Magia della comparazione

Jonathan Z. Smith, Magie de la comparaison. Et autres études d’histoire des religions (« Histoire des religions », 1), éds. D. Barbu et N. Meylan, Préface de P. Borgeaud, Genève, Labor et Fides, 2014, 200 pp. (*)

magie

La figura di Jonathan Z. Smith non dovrebbe aver bisogno di presentazioni. Nato e cresciuto a Manhattan, dopo studi di agraria e botanica Smith fu il primo a conseguire un Ph.D. in Storia delle religioni a Yale (nel 1969, con tesi di dottorato sul metodo comparativo di Frazer). La sua folgorante carriera di docente e studioso di religioni comincia con un piccolo incarico presso il Dartmouth College, nel New Hampshire (1965-1966), dove Smith stringe amicizia con un giovane Jacob Neusner; prosegue presso l’Università della California a Santa Barbara (1966-1968), dove avviene l’incontro fatale con Mircea Eliade (di cui si considererà sempre un allievo, seppure «eretico»); e si consolida a Chicago, dove lo studioso darà vita a un corso di Introduzione alle religioni che lo terrà impegnato per più di quarant’anni (dal 1968 al 2011).

Nel campo degli studi religiosi e antropologici, il nome di Smith è universalmente noto per alcune raccolte di saggi, come Map Is Not Territory: Studies in the History of Religions (Leiden, Brill, 1978), Imagining Religion: From Babylon to Jonestown (Chicago, The University of Chicago Press, 1982) e Relating Religion: Essays in the Study of Religion (Chicago – London, The University of Chicago Press, 2004), ma anche per due volumi che hanno contribuito a una radicale ridefinizione dei confini teorici – e della pratica stessa – del comparativismo religioso: To Take Place: Toward Theory in Ritual (Chicago – London, The University of Chicago Press, 1987) e Drudgery Divine: On the Comparison of Early Christianities and the Religions of Late Antiquity (Chicago – London, The University of Chicago Press, 1990).

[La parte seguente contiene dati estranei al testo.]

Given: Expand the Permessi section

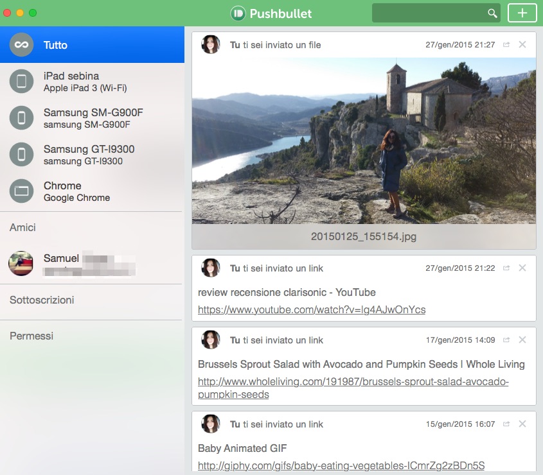Looking at the screenshot, I should 31,336.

I lavori di Smith, che si sono concentrati soprattutto su questioni legate al problema della comparazione e dello studio critico dei fenomeni religiosi (con una particolare attenzione nei confronti dei sistemi religiosi di età ellenistica), hanno influenzato intere generazioni di studiosi, e sono oggi alla base di un rinnovamento metodologico che coinvolge direttamente anche gli studi sul cristianesimo primitivo, come testimoniano gli incontri del gruppo di ricerca su “Ancient Myths and Modern Theories of Christian Origins”, che dal 2000 si riunisce nel corso dei convegni annuali della Society of Biblical Literature (tra i membri del gruppo, oltre a Smith, figurano personalità di primo piano nel campo degli studi sulle origini cristiane, come William E. Arnal, Richard S. Ascough, John S. Kloppenborg, Burton L. Mack e Stanley K. Stowers; alcune ricerche prodotte dal gruppo sono confluite negli importanti volumi curati da R. Cameron e M.P. Miller, Redescribing Christian Origins, Atlanta, Society of Biblical Literature, 2004, e Redescribing Paul and the Corinthians, Atlanta, Society of Biblical Literature, 2011).

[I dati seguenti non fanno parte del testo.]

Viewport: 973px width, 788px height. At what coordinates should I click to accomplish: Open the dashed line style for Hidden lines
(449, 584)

Come chi scrive ha già avuto modo di osservare altrove (si veda L. Walt, “L’origine delle origini. Jonathan Z. Smith e la storia naturale del cristianesimo”, in Annali di Storia dell’Esegesi 32/1 [2015] 199-216), è sorprendente constatare quanto la produzione scientifica di Smith, al di qua dell’oceano e soprattutto in area non anglofona, non abbia ancora ricevuto un’adeguata ricezione critica. Nel nostro paese, per esempio, sono davvero pochi gli studiosi che si siano realmente confrontati con le sue proposte teoriche (si possono fare i nomi di Giovanni Filoramo e Mauro Pesce), e sarebbe interessante soffermarsi sui motivi che hanno spinto anche un autore ed editore di peso come Roberto Calasso, in un’intervista concessa al giornalista francese Alain Jaubert (trad. it. in V. Cecchetti, Roberto Calasso, Firenze, Cadmo, 2006, 215 ss.), a liquidare frettolosamente il contributo di Smith (in quel caso, su un tema cruciale come quello del sacrificio).

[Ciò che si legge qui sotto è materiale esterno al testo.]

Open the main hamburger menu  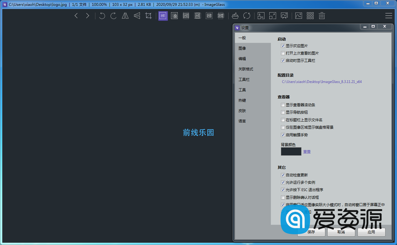point(388,16)
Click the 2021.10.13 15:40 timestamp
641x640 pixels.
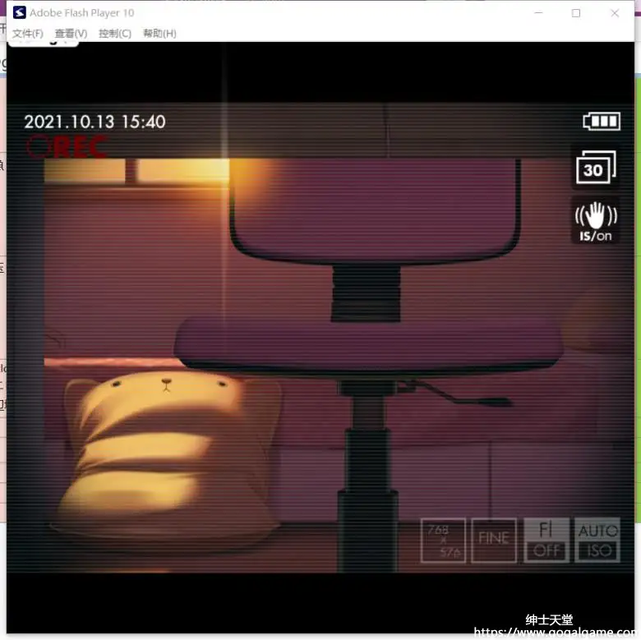(x=95, y=122)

In effetti, almeno fino alla pubblicazione del volume che intendiamo presentare ora, si era potuta registrare in Europa la traduzione di un unico saggio di Smith (“The Domestication of Sacrifice”), all’interno della versione francese di Violent Origins: Walter Burkert, René Girard, and Jonathan Z. Smith on Ritual Killing and Cultural Formation (ed. R.G. Hamerton-Kelly, Stanford, Stanford University Press, 1987). Vale la pena di notare, tuttavia, come l’editore francese si sia risolto a presentare questo volume collettivo sotto il solo nome di Girard (Sanglantes origines, Paris, Flammarion, 2011), lasciando intendere il carattere meno rilevante, o quantomeno subordinato, degli altri interventi presenti in esso: il libro, in tal modo, è stato fatto passare in Francia come una sorta di tavola rotonda sulle tesi di Girard, laddove in origine esso raccoglieva i materiali di un colloquio interdisciplinare attorno ai temi della violenza, del mito e del rito (il colloquio, organizzato da B.L. Mack, si tenne a Pajaro Dunes, California, nell’autunno del 1983).

Tanto più meritoria, da questo punto di vista, appare la decisione di rendere finalmente disponibili a un pubblico di lingua francese alcuni saggi scelti di Smith, che coprono un arco temporale che va dal 1974 al 2004, e che contribuiscono a formare il primo volume di una collana (« Histoire des religions », per le edizioni Labor et Fides) i cui sviluppi si annunciano già promettenti. L’operazione si deve all’intelligenza di due giovani studiosi, facenti capo a quella che possiamo ormai definire come scuola ginevrina di storia delle religioni, e che trova oggi espressione nella rivista Asdiwal (attiva dal 2006): Daniel Barbu, maître assistant presso l’Institut für Judaistik dell’Università di Berna, e Nicolas Meylan, maître assistant presso l’IRCM dell’Università di Losanna. I due curatori si sono occupati personalmente della selezione e traduzione dei vari saggi smithiani, e li hanno fatti precedere da una limpida introduzione (« Avant-Propos », 11-20). La premessa del volume (« Préface », 7-10), non a caso, è stata invece affidata alla penna di Philippe Borgeaud, professore emerito di Storia delle religioni a Ginevra e già allievo in giovinezza di Smith (ne seguì i corsi a Chicago, nell’a.a. 1972-1973).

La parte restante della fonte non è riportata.